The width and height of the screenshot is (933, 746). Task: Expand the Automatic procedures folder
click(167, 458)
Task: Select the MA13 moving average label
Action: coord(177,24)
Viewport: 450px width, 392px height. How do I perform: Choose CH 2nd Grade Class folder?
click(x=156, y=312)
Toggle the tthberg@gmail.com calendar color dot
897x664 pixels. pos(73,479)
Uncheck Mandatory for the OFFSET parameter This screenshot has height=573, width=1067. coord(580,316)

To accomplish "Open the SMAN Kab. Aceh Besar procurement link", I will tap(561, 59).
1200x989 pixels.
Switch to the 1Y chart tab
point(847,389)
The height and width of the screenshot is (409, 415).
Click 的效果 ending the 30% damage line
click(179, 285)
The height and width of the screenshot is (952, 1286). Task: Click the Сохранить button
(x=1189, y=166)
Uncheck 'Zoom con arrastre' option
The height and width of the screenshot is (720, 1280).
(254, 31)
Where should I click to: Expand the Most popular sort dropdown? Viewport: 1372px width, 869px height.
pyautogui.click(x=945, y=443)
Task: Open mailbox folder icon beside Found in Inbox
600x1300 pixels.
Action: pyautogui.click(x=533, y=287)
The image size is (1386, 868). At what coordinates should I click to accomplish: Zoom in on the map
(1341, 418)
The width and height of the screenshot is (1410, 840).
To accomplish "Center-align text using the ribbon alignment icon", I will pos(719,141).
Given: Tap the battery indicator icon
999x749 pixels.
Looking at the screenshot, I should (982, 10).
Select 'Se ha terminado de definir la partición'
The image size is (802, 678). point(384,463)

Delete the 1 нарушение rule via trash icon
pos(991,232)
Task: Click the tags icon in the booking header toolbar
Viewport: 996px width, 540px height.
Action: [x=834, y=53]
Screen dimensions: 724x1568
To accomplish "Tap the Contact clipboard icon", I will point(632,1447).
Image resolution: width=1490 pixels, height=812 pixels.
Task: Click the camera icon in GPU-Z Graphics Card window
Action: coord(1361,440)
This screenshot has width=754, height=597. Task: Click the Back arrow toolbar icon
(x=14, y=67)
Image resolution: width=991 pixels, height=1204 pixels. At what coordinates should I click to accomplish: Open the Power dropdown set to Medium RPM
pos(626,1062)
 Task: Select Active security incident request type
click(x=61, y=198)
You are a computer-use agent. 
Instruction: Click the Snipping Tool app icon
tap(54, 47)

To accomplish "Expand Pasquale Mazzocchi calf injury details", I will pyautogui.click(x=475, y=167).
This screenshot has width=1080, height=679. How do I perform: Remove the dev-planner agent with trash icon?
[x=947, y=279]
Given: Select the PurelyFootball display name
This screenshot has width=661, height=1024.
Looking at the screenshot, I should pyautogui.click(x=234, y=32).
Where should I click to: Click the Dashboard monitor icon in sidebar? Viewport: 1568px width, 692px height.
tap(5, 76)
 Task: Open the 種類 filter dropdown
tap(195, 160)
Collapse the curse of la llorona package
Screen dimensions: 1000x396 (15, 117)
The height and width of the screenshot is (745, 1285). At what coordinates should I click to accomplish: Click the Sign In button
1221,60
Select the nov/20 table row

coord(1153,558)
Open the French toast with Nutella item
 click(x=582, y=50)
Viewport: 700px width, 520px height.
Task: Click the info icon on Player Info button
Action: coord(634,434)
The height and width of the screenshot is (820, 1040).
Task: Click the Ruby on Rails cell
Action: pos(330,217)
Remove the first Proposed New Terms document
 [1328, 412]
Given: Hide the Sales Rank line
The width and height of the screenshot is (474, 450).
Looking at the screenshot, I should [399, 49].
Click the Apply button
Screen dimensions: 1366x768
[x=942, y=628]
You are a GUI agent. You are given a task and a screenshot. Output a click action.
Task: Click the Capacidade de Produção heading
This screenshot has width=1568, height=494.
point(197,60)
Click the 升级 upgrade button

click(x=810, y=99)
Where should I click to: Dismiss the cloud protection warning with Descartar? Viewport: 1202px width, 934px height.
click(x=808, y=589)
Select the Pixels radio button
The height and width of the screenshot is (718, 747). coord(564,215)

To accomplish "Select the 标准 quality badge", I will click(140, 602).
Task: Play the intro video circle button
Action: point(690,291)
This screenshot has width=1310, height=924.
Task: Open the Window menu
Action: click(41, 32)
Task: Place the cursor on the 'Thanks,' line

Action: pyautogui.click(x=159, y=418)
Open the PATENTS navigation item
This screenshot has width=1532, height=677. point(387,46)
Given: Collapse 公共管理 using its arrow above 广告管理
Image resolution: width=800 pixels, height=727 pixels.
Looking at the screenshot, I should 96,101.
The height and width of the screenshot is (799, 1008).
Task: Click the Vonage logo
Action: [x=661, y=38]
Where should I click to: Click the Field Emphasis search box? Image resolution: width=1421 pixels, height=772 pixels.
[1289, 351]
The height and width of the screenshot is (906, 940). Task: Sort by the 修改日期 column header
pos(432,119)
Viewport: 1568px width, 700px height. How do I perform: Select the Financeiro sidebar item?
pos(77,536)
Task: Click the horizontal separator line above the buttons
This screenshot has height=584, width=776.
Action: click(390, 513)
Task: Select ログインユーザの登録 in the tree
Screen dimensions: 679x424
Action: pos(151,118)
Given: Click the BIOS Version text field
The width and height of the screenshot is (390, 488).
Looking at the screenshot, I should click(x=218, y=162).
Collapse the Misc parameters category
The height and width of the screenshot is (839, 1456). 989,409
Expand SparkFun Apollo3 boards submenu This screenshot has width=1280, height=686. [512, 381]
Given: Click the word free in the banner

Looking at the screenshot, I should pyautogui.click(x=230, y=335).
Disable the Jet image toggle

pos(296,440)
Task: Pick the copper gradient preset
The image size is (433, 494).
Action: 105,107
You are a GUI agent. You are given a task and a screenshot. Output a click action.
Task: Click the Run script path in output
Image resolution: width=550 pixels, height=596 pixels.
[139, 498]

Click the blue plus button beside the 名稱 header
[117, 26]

——————————

_REQUIREMENT_. All of the entries above need to be retyped exactly.

_OUTPUT OF THE TASK_.
The width and height of the screenshot is (933, 746). Task: Expand the Automatic procedures folder
click(167, 458)
Task: Select the MA13 moving average label
Action: coord(177,24)
Viewport: 450px width, 392px height. How do I perform: Choose CH 2nd Grade Class folder?
click(x=156, y=312)
Toggle the tthberg@gmail.com calendar color dot
897x664 pixels. pos(73,479)
Uncheck Mandatory for the OFFSET parameter This screenshot has height=573, width=1067. coord(580,316)

To accomplish "Open the SMAN Kab. Aceh Besar procurement link", I will tap(561, 59).
1200x989 pixels.
Switch to the 1Y chart tab
point(847,389)
The height and width of the screenshot is (409, 415).
Click 的效果 ending the 30% damage line
click(179, 285)
The height and width of the screenshot is (952, 1286). Task: Click the Сохранить button
(x=1189, y=166)
Uncheck 'Zoom con arrastre' option
The height and width of the screenshot is (720, 1280).
(254, 31)
Where should I click to: Expand the Most popular sort dropdown? Viewport: 1372px width, 869px height.
pyautogui.click(x=945, y=443)
Task: Open mailbox folder icon beside Found in Inbox
600x1300 pixels.
Action: pyautogui.click(x=533, y=287)
The image size is (1386, 868). At what coordinates should I click to accomplish: Zoom in on the map
(1341, 418)
The width and height of the screenshot is (1410, 840).
To accomplish "Center-align text using the ribbon alignment icon", I will pos(719,141).
Given: Tap the battery indicator icon
999x749 pixels.
Looking at the screenshot, I should (982, 10).
Select 'Se ha terminado de definir la partición'
The image size is (802, 678). point(384,463)

Delete the 1 нарушение rule via trash icon
pos(991,232)
Task: Click the tags icon in the booking header toolbar
Viewport: 996px width, 540px height.
Action: [x=834, y=53]
Screen dimensions: 724x1568
To accomplish "Tap the Contact clipboard icon", I will point(632,1447).
Image resolution: width=1490 pixels, height=812 pixels.
Task: Click the camera icon in GPU-Z Graphics Card window
Action: coord(1361,440)
This screenshot has width=754, height=597. Task: Click the Back arrow toolbar icon
(x=14, y=67)
Image resolution: width=991 pixels, height=1204 pixels. At what coordinates should I click to accomplish: Open the Power dropdown set to Medium RPM
pos(626,1062)
 Task: Select Active security incident request type
click(x=61, y=198)
You are a computer-use agent. 
Instruction: Click the Snipping Tool app icon
tap(54, 47)

To accomplish "Expand Pasquale Mazzocchi calf injury details", I will pyautogui.click(x=475, y=167).
This screenshot has width=1080, height=679. How do I perform: Remove the dev-planner agent with trash icon?
[x=947, y=279]
Given: Select the PurelyFootball display name
This screenshot has width=661, height=1024.
Looking at the screenshot, I should pyautogui.click(x=234, y=32).
Where should I click to: Click the Dashboard monitor icon in sidebar? Viewport: 1568px width, 692px height.
tap(5, 76)
 Task: Open the 種類 filter dropdown
tap(195, 160)
Collapse the curse of la llorona package
Screen dimensions: 1000x396 (15, 117)
The height and width of the screenshot is (745, 1285). At what coordinates should I click to accomplish: Click the Sign In button
1221,60
Select the nov/20 table row

coord(1153,558)
Open the French toast with Nutella item
 click(x=582, y=50)
Viewport: 700px width, 520px height.
Task: Click the info icon on Player Info button
Action: coord(634,434)
The height and width of the screenshot is (820, 1040).
Task: Click the Ruby on Rails cell
Action: pos(330,217)
Remove the first Proposed New Terms document
 [1328, 412]
Given: Hide the Sales Rank line
The width and height of the screenshot is (474, 450).
Looking at the screenshot, I should [399, 49].
Click the Apply button
Screen dimensions: 1366x768
[x=942, y=628]
You are a GUI agent. You are given a task and a screenshot. Output a click action.
Task: Click the Capacidade de Produção heading
This screenshot has width=1568, height=494.
point(197,60)
Click the 升级 upgrade button

click(x=810, y=99)
Where should I click to: Dismiss the cloud protection warning with Descartar? Viewport: 1202px width, 934px height.
click(x=808, y=589)
Select the Pixels radio button
The height and width of the screenshot is (718, 747). coord(564,215)

To accomplish "Select the 标准 quality badge", I will click(140, 602).
Task: Play the intro video circle button
Action: point(690,291)
This screenshot has width=1310, height=924.
Task: Open the Window menu
Action: click(41, 32)
Task: Place the cursor on the 'Thanks,' line

Action: pyautogui.click(x=159, y=418)
Open the PATENTS navigation item
This screenshot has width=1532, height=677. point(387,46)
Given: Collapse 公共管理 using its arrow above 广告管理
Image resolution: width=800 pixels, height=727 pixels.
Looking at the screenshot, I should 96,101.
The height and width of the screenshot is (799, 1008).
Task: Click the Vonage logo
Action: [x=661, y=38]
Where should I click to: Click the Field Emphasis search box? Image resolution: width=1421 pixels, height=772 pixels.
[1289, 351]
The height and width of the screenshot is (906, 940). Task: Sort by the 修改日期 column header
pos(432,119)
Viewport: 1568px width, 700px height. How do I perform: Select the Financeiro sidebar item?
pos(77,536)
Task: Click the horizontal separator line above the buttons
This screenshot has height=584, width=776.
Action: click(390, 513)
Task: Select ログインユーザの登録 in the tree
Screen dimensions: 679x424
Action: pos(151,118)
Given: Click the BIOS Version text field
The width and height of the screenshot is (390, 488).
Looking at the screenshot, I should click(x=218, y=162).
Collapse the Misc parameters category
The height and width of the screenshot is (839, 1456). 989,409
Expand SparkFun Apollo3 boards submenu This screenshot has width=1280, height=686. [512, 381]
Given: Click the word free in the banner

Looking at the screenshot, I should pyautogui.click(x=230, y=335).
Disable the Jet image toggle

pos(296,440)
Task: Pick the copper gradient preset
The image size is (433, 494).
Action: 105,107
You are a GUI agent. You are given a task and a screenshot. Output a click action.
Task: Click the Run script path in output
Image resolution: width=550 pixels, height=596 pixels.
[139, 498]

Click the blue plus button beside the 名稱 header
[117, 26]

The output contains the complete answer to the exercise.